_QUESTIONS:_
1 - Les affirmations (a), (b) et (c) sont-elles conformes au texte sur le blasphème en Mauritanie ? Répondez par oui ou par non, en citant chaque fois les mots du texte qui tranchent. (a) Selon la réponse, le zandiq peut se repentir. (b) Selon la réponse, le zandiq professe l'islam en apparence. (c) Le lecteur s'interroge sur la jurisprudence hanafite.
2 - Prolongez le texte sur le blasphème en Mauritanie à partir de l'endroit où il s'arrête.

Mauritanie: Possibilité de se repentir pour un blasphémateur?

Question d’un lecteur

Cher Sami,

Voici les articles (ci-dessous) dont nous venons d’évoquer.
Ma question est de savoir s’il est exact que selon la jurisprudence malékite, un blasphémateur du type de celui dont parle l’article, n’a même pas la possibilité de se repentir mais est d’office condamné à mort.
Un grand merci pour ton service.
 
Réponse de Sami Aldeeb:
La doctrine malélike permet le reprentir de celui qui quitte l’islam pour le christianisme ou le judaïsme. Mais celui qui devient zandiq, on ne lui accorde pas la possibilité de se repentir parce qu’il professe l’islam en apparence, mais reste mécréant intérieurement. Voir ce commentaire du Muwatta’ de Malik en arabe: https://goo.gl/XzRS1d.

_DONNÉES:_
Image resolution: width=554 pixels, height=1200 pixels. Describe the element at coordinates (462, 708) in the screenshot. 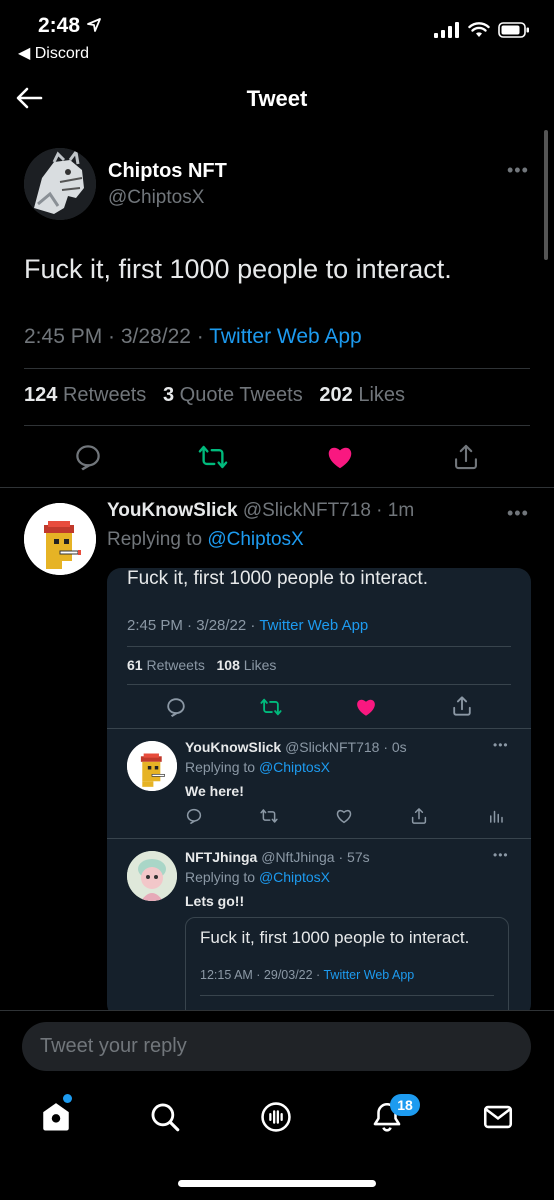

_CORRIGÉ DE L'EXERCICE:_
1 -
(a) Non : « on ne lui accorde pas la possibilité de se repentir ».
(b) Oui : « il professe l’islam en apparence, mais reste mécréant intérieurement ».
(c) Non : « selon la jurisprudence malékite ».

2 -
Cette position serait partagée aussi par les hanbalites et certains juristes des autres écoles. On invoque ici les versets 2: 159-160:
Certes ceux qui cachent ce que Nous avons fait descendre en fait de preuves et de guide après l’exposé que Nous en avons fait aux gens, dans le Livre, voilà ceux qu’Allah maudit et que les maudisseurs maudissent, sauf ceux qui se sont repentis, corrigés et déclarés: d’eux Je reçois le repentir. Car c’est Moi, l’Accueillant au repentir, le Miséricordieux (traduction de Hamidullah). Voir cet article en arabe http://www.startimes.com/f.aspx?t=34240895
L’article 306 du code pénal mauritanien
ART. 306. – Toute personne qui aura commis un outrage public à la pudeur et aux mœurs islamiques ou a violé les lieux sacrés ou aidé à les violer, si cette action ne figure pas dans les crimes emportant la Ghissass ou la Diya, sera punie d’une peine correctionnelle de trois mois à deux ans d’emprisonnement et d’une amende de 5.000 à 60.000 UM.
Tout musulman coupable du crime d’apostasie, soit par parole, soit par action de façon apparente ou évidente, sera invité à se repentir dans un délai de trois jours. S’il ne se repent pas dans ce délai, il est condamné à mort en tant qu’apostat, et ses biens seront confisqués au profit du Trésor. S’il se repent avant l’exécution de cette sentence, le parquet saisira la Cour suprême, à l’effet de sa réhabilitation dans tous ses droits, sans préjudice d’une peine correctionnelle prévue au 1er paragraphe du présent article.
Toute personne coupable du crime d’apostasie (Zendagha) sera, à moins qu’elle ne se repente au préalable, punie de la peine de mort.
Sera punie d’une peine d’emprisonnement d’un mois à deux ans, toute personne qui sera coupable du crime d’attentat à la pudeur.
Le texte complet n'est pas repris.